Record-breaking March heat and rising El Niño risks threaten the Colorado River Basin, with Lake Powell levels dropping and snowpack at historic lows, potentially leading to a new record low flow by 2026.

Russ Schumacher, Colorado’s state climatologist, didn’t need a crystal ball to tell us the winter was breaking records. He just needed to look at the data. December and February shattered temperature records across the state. Then came March, a month that should have been deep in snowpack accumulation, instead delivering a "heat dome" that pushed Fort Collins past 90 degrees — a threshold not usually seen until June.
Now, the forecasters are pivoting to a new variable: El Niño.
The Washington Post reported Monday that the risk of an El Niño event is rising. This isn’t just a mild warming of the Pacific; this could be the strongest in 140 years. Paul Rondy, a professor of atmospheric science at the State University of New York at Albany, wrote that there is "real potential for the strongest El Niño event in 140 years." The implication? A hotter-than-average summer for the Western United States, continuing into 2027.

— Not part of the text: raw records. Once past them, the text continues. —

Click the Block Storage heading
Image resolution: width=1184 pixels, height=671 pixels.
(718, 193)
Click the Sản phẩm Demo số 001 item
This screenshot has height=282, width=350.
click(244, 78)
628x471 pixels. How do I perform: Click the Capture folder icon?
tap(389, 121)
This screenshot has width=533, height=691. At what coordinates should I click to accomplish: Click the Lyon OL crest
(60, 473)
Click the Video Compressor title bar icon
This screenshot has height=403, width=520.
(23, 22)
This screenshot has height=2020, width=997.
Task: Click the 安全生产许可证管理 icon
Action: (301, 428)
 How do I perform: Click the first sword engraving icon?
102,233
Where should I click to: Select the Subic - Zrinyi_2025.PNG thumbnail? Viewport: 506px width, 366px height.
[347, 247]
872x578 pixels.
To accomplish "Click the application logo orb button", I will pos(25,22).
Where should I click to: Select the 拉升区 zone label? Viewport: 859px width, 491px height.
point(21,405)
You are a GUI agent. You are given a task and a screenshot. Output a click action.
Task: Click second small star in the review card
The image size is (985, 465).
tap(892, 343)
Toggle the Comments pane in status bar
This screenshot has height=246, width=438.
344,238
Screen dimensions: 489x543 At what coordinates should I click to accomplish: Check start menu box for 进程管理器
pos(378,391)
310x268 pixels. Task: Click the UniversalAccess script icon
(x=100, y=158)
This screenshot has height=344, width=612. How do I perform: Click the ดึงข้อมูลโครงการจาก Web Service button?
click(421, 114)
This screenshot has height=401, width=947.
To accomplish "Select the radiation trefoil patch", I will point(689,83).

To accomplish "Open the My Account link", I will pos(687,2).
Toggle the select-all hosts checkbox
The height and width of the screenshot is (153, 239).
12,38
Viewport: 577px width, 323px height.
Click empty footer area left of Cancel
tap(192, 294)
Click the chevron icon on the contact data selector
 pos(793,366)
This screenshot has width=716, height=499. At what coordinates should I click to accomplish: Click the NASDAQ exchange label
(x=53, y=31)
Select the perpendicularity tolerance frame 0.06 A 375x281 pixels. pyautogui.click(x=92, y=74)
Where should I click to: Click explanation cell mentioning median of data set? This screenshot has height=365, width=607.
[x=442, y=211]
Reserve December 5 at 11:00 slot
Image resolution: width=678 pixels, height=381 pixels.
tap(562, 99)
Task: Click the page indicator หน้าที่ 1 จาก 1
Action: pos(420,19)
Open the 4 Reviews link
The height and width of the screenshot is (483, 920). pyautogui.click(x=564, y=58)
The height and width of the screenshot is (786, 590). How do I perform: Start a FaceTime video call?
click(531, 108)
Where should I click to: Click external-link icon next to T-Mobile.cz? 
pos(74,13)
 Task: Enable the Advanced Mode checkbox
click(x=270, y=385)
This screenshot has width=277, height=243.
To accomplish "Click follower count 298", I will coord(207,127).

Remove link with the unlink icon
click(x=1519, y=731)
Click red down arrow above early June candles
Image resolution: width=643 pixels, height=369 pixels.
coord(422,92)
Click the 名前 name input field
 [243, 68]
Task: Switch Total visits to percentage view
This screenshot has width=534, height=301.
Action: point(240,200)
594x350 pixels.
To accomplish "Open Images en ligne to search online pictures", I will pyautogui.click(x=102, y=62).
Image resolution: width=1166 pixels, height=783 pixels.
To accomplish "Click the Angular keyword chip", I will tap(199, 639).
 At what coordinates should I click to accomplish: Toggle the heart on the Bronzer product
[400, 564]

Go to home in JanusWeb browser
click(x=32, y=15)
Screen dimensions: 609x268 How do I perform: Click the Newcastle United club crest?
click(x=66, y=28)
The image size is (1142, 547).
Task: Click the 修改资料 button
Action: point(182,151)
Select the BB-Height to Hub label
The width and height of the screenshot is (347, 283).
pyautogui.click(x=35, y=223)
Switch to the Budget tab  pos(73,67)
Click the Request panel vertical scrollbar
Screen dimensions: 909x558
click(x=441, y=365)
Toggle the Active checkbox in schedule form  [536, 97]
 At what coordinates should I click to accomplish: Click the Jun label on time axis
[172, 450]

Let’s look at what we’re already dealing with. The Colorado River Basin is in trouble. Average daily temperatures in March were the warmest on record. That heat cooked the snowpack before it could fully settle. Jeff Lukas, a consulting climate researcher, put it drily on LinkedIn: "March was not … helpful." He noted record heat and near-record-low precipitation in what should be one of the snowiest months. The result? The basin-wide snowpack peaked at the earliest date and lowest level on record.
The numbers in our local drainages tell the story of a system running on fumes. On April 1, the Eagle River drainage was sitting at just 21% of its 30-year average. The Roaring Fork River was at 26%. The Yampa? 20%. The San Juan was down to 17%. In all these cases, snowpack had fallen by half or more compared to March 1.
Lake Powell, already shrunken to 24% or 25% of capacity, is losing ground fast. As of Tuesday, the reservoir level was down almost 31 feet from a year ago. The Colorado River Basin Forecasting Center predicts flows into Powell will be only 22% of average. Rain and snow could still help, but for the next 10 days, they aren’t likely.
We have two historical benchmarks for "awful" flow years since Glen Canyon Dam was completed in the 1960s: 1977 and 2002. In 2002, flows into Powell were shockingly low, about 25% of average. But there’s a critical difference now. Margins have narrowed. In 2002, Powell started the century at 94% full. Today, it’s barely a quarter full.
Becky Bolinger, a climate researcher in Colorado, pointed out on LinkedIn that the current forecast projects April-through-July flows will be slightly greater than 2002. But she added a stark warning: "I think it is entirely plausible that the actual volume for 2026 comes in as a new record low."
If El Niño delivers on its promise of hotter temperatures, that 2026 projection moves from plausible to probable. For locals, this isn’t just about whether the river runs in July. It’s about water rights, agricultural viability, and the cost of pumping water from lower elevations as the snowline moves up. The heat dome broke the record; El Niño might break the bank.